In this truly formidably impressive work the global chaos caused by 5 years of war, the likes of which had never been seen before, is laid out for all to see and the echoes of this great conflict are followed through as they impacted countries as diverse as Japan and Ukraine. Despite its world spanning reach and its 15 year timeline the detail presented between these 500+ pages is awe inspiring. It is by no means an easy read but the effort is amply rewarded and then some. Not only does the author clearly explain exactly the damage – political, economic and in a real sense moral – caused by the war but he also (again very clearly) shows how this often unresolved and unaddressed damage significantly facilitated an even greater disaster a mere two decades later. The author rightly points out that although World War Two was not the inevitable result of its predecessor the fact that systemic problems in the world system after 1918 were not addressed – even when known about and warned about – meant that any realistic options for peace were increasingly closed off between then and 1939. This is an important work and a must read for anyone who wants to understand exactly how we got here. I can think of much worse places to start if you’re willing to put the time and brain effort into it. Highly recommended. 

3 comments:

mudpuddle said...

impressive

Judy Krueger said...

Yes, I have been trying to understand all this for a good part of my adult life. Self determinism has proved to be a very hard row to how, for individuals as well as nations. It seems this period was like adolescence for the world.

CyberKitten said...

@ Mudpuudle: It's a *very* impressive book. Looking forward to reading his book on the financial crash of 2008.

@ Judy: I do like your comment about adolescence - that makes so much sense! *Everything* changed after 1918. From then on we were really moving fully into the Modern Age. Personally I date modernity from 1912 after Titanic and the loss of Victorian/Edwardian confidence in man's ability to conquer nature. That was when the rot set in I think. WW1 was the nail in the coffin to the belief of European domination and destiny.

....

Objective 1 — Print the rows exactly, from the first row up to and including the line that contains "Televotes [872, 72]".
The rows below are unrelated to the review above.

Input data —
....

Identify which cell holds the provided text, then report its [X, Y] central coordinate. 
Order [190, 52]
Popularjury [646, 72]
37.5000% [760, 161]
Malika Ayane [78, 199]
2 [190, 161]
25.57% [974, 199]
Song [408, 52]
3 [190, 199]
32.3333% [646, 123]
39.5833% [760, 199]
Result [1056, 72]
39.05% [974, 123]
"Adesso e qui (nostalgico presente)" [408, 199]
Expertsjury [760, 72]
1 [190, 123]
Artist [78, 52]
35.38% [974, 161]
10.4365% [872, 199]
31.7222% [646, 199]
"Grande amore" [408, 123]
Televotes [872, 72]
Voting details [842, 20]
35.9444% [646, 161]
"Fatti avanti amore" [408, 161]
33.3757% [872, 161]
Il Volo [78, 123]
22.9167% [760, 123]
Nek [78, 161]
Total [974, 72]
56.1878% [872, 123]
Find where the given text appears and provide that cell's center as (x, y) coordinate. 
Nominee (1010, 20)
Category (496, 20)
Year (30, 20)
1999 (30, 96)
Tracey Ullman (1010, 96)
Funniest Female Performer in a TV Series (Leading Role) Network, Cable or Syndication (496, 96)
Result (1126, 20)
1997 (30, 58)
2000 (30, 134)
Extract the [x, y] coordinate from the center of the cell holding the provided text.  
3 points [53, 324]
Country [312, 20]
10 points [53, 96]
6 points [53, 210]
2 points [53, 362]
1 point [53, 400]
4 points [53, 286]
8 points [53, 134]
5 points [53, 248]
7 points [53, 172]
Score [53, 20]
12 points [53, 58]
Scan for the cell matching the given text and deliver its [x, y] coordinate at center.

....

Objective 2 — Output the part of the review from "CyberKitten said..." up to and including "domination and destiny.", word for word.

Exercise solution 1 —
Identify which cell holds the provided text, then report its [X, Y] central coordinate. 
Order [190, 52]
Popularjury [646, 72]
37.5000% [760, 161]
Malika Ayane [78, 199]
2 [190, 161]
25.57% [974, 199]
Song [408, 52]
3 [190, 199]
32.3333% [646, 123]
39.5833% [760, 199]
Result [1056, 72]
39.05% [974, 123]
"Adesso e qui (nostalgico presente)" [408, 199]
Expertsjury [760, 72]
1 [190, 123]
Artist [78, 52]
35.38% [974, 161]
10.4365% [872, 199]
31.7222% [646, 199]
"Grande amore" [408, 123]
Televotes [872, 72]

Exercise solution 2 —
CyberKitten said...

@ Mudpuudle: It's a *very* impressive book. Looking forward to reading his book on the financial crash of 2008.

@ Judy: I do like your comment about adolescence - that makes so much sense! *Everything* changed after 1918. From then on we were really moving fully into the Modern Age. Personally I date modernity from 1912 after Titanic and the loss of Victorian/Edwardian confidence in man's ability to conquer nature. That was when the rot set in I think. WW1 was the nail in the coffin to the belief of European domination and destiny.